[Stored records]
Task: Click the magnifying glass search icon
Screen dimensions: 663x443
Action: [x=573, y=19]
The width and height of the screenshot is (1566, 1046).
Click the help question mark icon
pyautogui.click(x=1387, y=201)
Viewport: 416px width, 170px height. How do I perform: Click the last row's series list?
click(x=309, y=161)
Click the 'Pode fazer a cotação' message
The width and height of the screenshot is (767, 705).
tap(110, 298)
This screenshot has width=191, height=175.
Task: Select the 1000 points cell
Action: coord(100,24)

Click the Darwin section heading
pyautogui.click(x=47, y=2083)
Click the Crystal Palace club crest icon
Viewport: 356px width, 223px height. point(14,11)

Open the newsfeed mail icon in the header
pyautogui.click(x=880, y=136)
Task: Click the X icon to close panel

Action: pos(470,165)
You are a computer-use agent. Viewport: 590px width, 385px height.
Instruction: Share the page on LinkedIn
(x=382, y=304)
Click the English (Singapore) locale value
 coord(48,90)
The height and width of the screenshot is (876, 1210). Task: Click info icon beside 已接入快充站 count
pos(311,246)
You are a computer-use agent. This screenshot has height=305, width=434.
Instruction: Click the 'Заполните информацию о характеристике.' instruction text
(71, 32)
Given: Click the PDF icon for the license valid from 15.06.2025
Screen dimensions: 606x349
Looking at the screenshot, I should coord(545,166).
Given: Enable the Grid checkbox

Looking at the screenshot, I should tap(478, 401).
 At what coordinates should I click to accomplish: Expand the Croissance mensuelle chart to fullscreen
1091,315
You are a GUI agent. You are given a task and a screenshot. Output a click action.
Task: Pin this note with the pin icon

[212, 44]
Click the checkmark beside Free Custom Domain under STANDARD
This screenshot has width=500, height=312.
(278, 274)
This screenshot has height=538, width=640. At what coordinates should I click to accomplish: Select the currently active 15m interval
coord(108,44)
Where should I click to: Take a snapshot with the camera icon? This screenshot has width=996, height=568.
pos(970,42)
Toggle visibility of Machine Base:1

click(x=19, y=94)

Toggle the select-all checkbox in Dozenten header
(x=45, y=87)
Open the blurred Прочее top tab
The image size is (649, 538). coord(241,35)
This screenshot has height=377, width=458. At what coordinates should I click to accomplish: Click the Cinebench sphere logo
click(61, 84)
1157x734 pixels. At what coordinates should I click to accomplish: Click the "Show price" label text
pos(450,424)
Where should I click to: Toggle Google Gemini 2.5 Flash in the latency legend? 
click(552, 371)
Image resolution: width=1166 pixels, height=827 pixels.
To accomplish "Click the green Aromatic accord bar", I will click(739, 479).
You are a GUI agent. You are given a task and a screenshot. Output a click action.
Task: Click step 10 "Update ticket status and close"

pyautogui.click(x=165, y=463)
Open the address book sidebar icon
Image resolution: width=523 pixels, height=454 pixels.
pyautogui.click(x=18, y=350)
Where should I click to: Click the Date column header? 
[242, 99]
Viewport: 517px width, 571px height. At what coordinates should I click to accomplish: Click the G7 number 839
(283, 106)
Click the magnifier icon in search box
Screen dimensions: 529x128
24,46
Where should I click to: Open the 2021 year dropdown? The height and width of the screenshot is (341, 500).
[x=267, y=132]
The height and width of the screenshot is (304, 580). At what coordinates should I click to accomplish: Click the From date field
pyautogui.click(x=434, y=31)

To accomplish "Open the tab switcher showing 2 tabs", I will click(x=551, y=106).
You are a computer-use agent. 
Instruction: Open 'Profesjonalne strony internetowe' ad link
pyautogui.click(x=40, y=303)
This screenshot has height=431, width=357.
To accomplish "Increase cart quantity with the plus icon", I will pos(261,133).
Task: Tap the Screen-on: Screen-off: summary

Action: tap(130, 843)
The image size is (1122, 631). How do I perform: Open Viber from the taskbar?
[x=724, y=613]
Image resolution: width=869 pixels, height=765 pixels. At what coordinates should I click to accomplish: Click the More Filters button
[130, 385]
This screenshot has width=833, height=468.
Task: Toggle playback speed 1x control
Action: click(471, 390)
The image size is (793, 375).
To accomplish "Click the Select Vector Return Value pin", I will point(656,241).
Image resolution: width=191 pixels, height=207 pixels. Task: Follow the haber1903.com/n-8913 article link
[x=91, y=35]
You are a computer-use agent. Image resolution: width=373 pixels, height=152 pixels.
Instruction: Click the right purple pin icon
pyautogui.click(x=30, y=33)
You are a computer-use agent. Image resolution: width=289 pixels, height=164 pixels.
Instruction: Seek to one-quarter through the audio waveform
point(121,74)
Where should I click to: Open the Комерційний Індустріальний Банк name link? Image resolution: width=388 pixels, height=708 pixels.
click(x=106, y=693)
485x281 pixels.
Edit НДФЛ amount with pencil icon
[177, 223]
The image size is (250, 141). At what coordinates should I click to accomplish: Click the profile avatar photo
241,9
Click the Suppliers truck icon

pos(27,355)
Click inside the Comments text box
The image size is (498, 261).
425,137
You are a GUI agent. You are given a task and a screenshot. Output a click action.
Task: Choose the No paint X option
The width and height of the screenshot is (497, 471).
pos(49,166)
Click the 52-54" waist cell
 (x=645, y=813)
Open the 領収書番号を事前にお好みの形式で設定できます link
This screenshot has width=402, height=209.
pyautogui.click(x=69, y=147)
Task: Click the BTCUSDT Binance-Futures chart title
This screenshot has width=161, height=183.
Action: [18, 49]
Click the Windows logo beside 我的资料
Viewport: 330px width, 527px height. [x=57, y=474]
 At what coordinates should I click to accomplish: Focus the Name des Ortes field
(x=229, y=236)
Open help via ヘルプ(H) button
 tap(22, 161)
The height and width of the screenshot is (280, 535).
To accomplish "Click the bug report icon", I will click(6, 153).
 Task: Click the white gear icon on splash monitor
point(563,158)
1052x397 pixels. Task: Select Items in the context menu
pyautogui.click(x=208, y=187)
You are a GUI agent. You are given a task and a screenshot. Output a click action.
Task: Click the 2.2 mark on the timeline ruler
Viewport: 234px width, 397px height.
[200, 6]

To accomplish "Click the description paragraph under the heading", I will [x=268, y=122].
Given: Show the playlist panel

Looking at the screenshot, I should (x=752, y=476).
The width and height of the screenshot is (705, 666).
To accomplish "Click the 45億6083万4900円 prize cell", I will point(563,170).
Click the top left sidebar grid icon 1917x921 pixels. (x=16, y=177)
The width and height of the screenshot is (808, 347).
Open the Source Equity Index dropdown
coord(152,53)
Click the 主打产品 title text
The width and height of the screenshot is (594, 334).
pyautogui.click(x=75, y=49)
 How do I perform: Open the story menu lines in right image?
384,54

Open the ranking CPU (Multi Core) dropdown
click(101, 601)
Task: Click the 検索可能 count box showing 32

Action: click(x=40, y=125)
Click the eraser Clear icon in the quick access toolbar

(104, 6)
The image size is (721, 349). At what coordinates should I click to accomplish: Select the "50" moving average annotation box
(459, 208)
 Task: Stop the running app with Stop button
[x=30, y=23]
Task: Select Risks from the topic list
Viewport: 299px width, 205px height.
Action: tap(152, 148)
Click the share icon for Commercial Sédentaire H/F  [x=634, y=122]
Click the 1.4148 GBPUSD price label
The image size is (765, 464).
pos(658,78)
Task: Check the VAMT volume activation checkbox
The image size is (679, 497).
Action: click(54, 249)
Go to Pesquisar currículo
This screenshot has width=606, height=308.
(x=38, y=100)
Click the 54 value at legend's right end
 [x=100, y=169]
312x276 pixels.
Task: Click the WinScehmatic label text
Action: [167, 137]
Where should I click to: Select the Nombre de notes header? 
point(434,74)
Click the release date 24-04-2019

◆ **EXERCISE GOAL**: Could you repeat exactly the lines above from the line with "Where should I click to: Take" up to and including the line with "This screenshot has height=431, width=357.", and only those?

◆ **RESPONSE**:
Where should I click to: Take a snapshot with the camera icon? This screenshot has width=996, height=568.
pos(970,42)
Toggle visibility of Machine Base:1

click(x=19, y=94)

Toggle the select-all checkbox in Dozenten header
(x=45, y=87)
Open the blurred Прочее top tab
The image size is (649, 538). coord(241,35)
This screenshot has height=377, width=458. At what coordinates should I click to accomplish: Click the Cinebench sphere logo
click(61, 84)
1157x734 pixels. At what coordinates should I click to accomplish: Click the "Show price" label text
pos(450,424)
Where should I click to: Toggle Google Gemini 2.5 Flash in the latency legend? 
click(552, 371)
Image resolution: width=1166 pixels, height=827 pixels.
To accomplish "Click the green Aromatic accord bar", I will click(739, 479).
You are a GUI agent. You are given a task and a screenshot. Output a click action.
Task: Click step 10 "Update ticket status and close"

pyautogui.click(x=165, y=463)
Open the address book sidebar icon
Image resolution: width=523 pixels, height=454 pixels.
pyautogui.click(x=18, y=350)
Where should I click to: Click the Date column header? 
[242, 99]
Viewport: 517px width, 571px height. At what coordinates should I click to accomplish: Click the G7 number 839
(283, 106)
Click the magnifier icon in search box
Screen dimensions: 529x128
24,46
Where should I click to: Open the 2021 year dropdown? The height and width of the screenshot is (341, 500).
[x=267, y=132]
The height and width of the screenshot is (304, 580). At what coordinates should I click to accomplish: Click the From date field
pyautogui.click(x=434, y=31)

To accomplish "Open the tab switcher showing 2 tabs", I will click(x=551, y=106).
You are a computer-use agent. 
Instruction: Open 'Profesjonalne strony internetowe' ad link
pyautogui.click(x=40, y=303)
This screenshot has height=431, width=357.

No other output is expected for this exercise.